While astronomers have identified the stars in the sky as planets and suns in distant solar systems, the Bible often uses stars to symbolize angelic beings.
This is most evident in the book of Revelation, where John writes about his vision of “seven stars.”
This is the secret meaning of the seven stars you saw in my right hand, and of the seven gold lampstands: the seven stars are the angels of the seven churches, and the seven lampstands are the seven churches.
Revelation 1:20
Technically speaking, the word “angel” simply means “messenger,” and some scholars believe the “seven stars” are meant to represent the seven bishops of the seven churches.

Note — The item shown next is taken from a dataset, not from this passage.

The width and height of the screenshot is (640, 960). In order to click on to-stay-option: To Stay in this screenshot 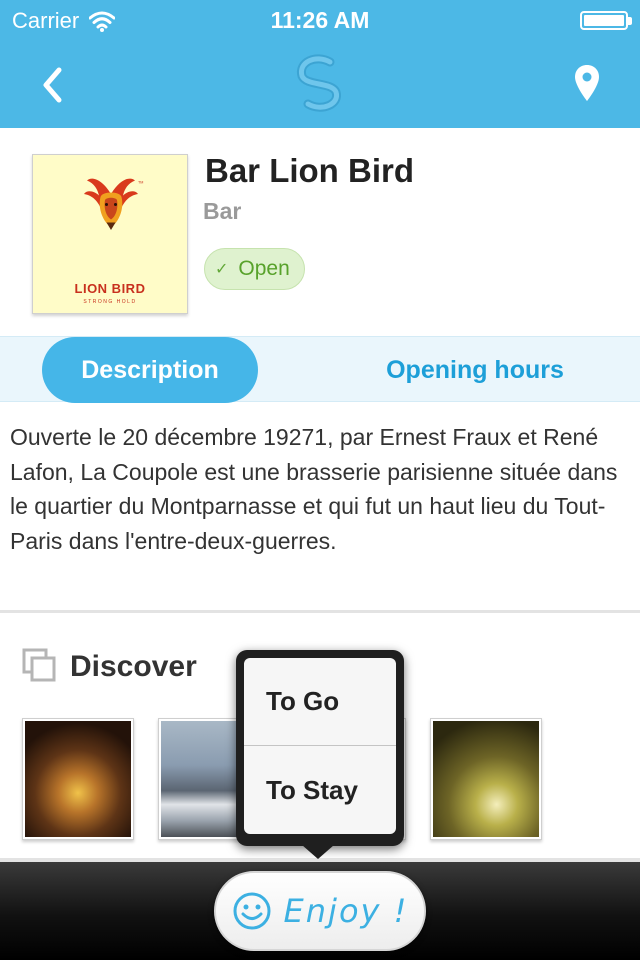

While this is an accepted interpretation of the passage, the New Catholic Encyclopedia explains that, “The stars are said to symbolize the ‘angels’ of the churches; this is in keeping with the close relationship between stars and angels in ancient Semitic thought.“
For example, there is an interesting verse in the book of Job that recounts the creation of the world.
Where were you when I founded the earth?
Job 38:4, 6-7
Tell me, if you have understanding.
Into what were its pedestals sunk,
and who laid its cornerstone,
While the morning stars sang together
and all the sons of God shouted for joy?
Theologian Fr. Pascal P. Parente notes in his book, The Angels that, “These ‘sons of God,’ living witnesses of the creation of the material universe, were our Angels, the morning stars of creation.“
The book of Revelation again returns to this idea of stars representing angels in the famous “battle” in Heaven.
[The dragon’s] tail swept away a third of the stars in the sky and hurled them down to the earth.
Revelation 12:4
Many theologians interpret this to mean the angelic beings that followed Satan in the rebellion against God.
While modern science has proved that the stars are not angels, their presence in the Bible, and even in the sky, can remind us of the surrounding presence of angels in our everyday lives.